Es una obra rica en personajes, situaciones y sucesos, que muchas veces no son lo que parecen. Esto permite muchas lecturas. Por ese motivo, cada cultura, cada época, incluso cada lector puede encontrar en la Odisea un libro diferente.

 

¿Han tenido presente, sobre todo, al lector joven que accede por primera vez a este poema épico para ilustrarlo y adaptar el texto así?

El texto pretende facilitar el acceso al lector que no se atreve a abordar la obra íntegra. Entre ellos habrá, posiblemente, muchos jóvenes que, habituados a las versiones digeridas de los clásicos que les llegan por los medios audiovisuales, tienen más reticencia a abordarlos como lectores.

“No ha habido en nuestro ánimo en ningún momento la idea de romper con la naturaleza de la obra ni forzar o modernizar nada”

 

¿Qué mensaje puede ver un joven de hoy en este poema épico universal?

Es una visión reduccionista tratar de seleccionar un mensaje en una obra que precisamente destaca por su complejidad. Pero, entre otros aspectos, yo destacaría cómo una obra con casi tres mil años de antigüedad resiste con bastante consistencia un análisis con perspectiva de género en el siglo XXI.

 

Las ilustraciones también tienen un premeditado tono épico. ¿La ocasión así lo merecía o eligió esta opción entre otras posibilidades?

Cada narración tiene un tono propio y genuino, y La Odisea bascula entre la épica y cierto costumbrismo de su tiempo, y ha sido en base a esos dos elementos esenciales que las ilustraciones han ido tomando cuerpo. No ha habido en nuestro ánimo en ningún momento la idea de romper con la naturaleza de la obra ni forzar o modernizar nada, sino tan sólo la de transmitir de la manera más accesible y atractiva el relato tal cual es.

 

¿Cómo se adapta al siglo veintiuno un texto supuestamente escrito 29 siglos atrás?

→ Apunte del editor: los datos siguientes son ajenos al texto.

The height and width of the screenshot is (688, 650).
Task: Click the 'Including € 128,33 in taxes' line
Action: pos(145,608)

En realidad, no hay una adaptación a nuestra época en el sentido de que no se han modernizado las situaciones ni los personajes. Simplemente se ha pretendido facilitar la lectura acortando algunos pasajes concretos y desenredando un poco el hilo de la historia, de forma que el lector entra en el libro a través de los pasajes más conocidos y amenos. Una vez que se ha familiarizado con el personaje —o cree haberlo hecho— se adentra en el resto de la peripecia. La mayor parte de las escenas, así como el tono épico del conjunto, se mantienen cercanos al original.

 

La carrera profesional de Carmen Estrada se reorientó del mundo de la medicina al del estudio del griego clásico tras su jubilación. A esto se le llama un giro copernicano en toda regla, ¿no?

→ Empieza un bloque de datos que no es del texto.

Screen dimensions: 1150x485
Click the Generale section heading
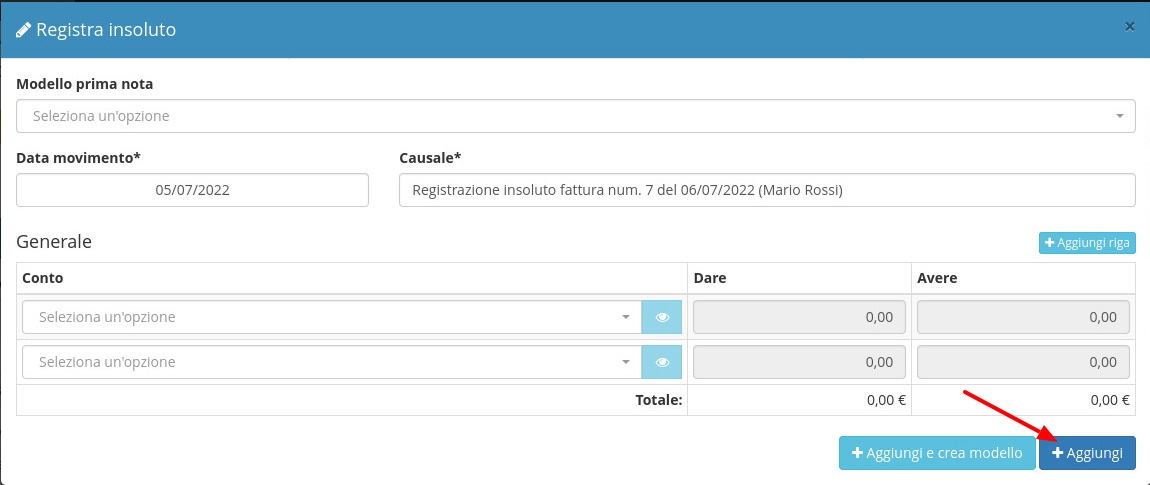click(x=54, y=242)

En realidad fueron dos aficiones paralelas: la neurociencia y la filología. Tras cuarenta años de dedicación a una de ellas, afortunadamente llegó el momento de abordar la segunda.

 

¿Dónde se inspiró Miguel Brieva para perfilar el rostro de Odiseo? ¿hasta qué punto siguió los preceptos del canon establecido?

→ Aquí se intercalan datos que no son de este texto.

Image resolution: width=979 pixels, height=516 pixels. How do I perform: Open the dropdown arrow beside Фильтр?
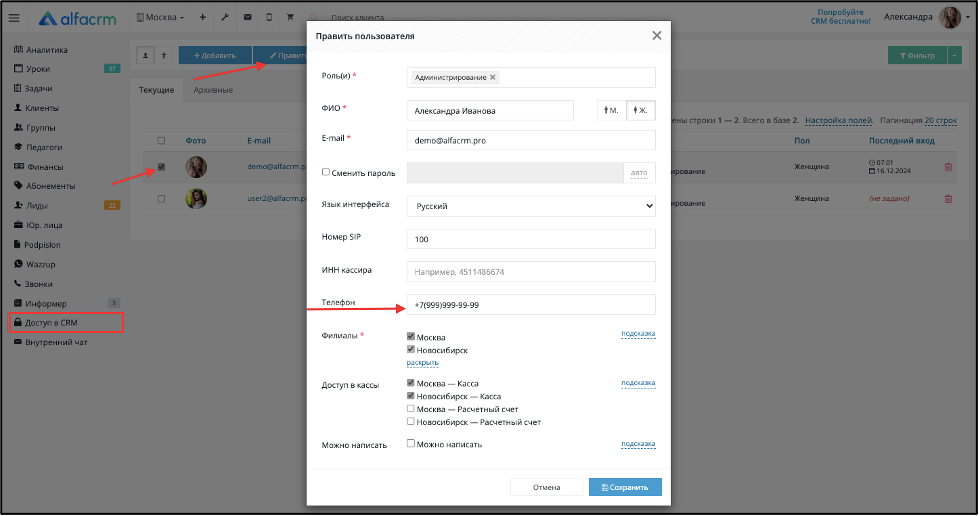click(x=955, y=56)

A lo largo del libro he tratado de mostrar los rasgos que pudieran ser propios de los pueblos del Mediterráneo de aquella época, así como sus atuendos y diversas costumbres en el ropaje. En el caso de Odiseo, efectivamente hay un seguimiento de cierto perfil bastante transitado y aceptado, que viene a ser el de un hombre fornido, barbudo y de rasgos armoniosos aunque algo rudos. Dentro de la apuesta por seguir el tono épico del libro, este físico se ajusta tanto a la idea convencional de héroe como a la fisionomía propia de alguien de aquellas regiones y aquel tiempo.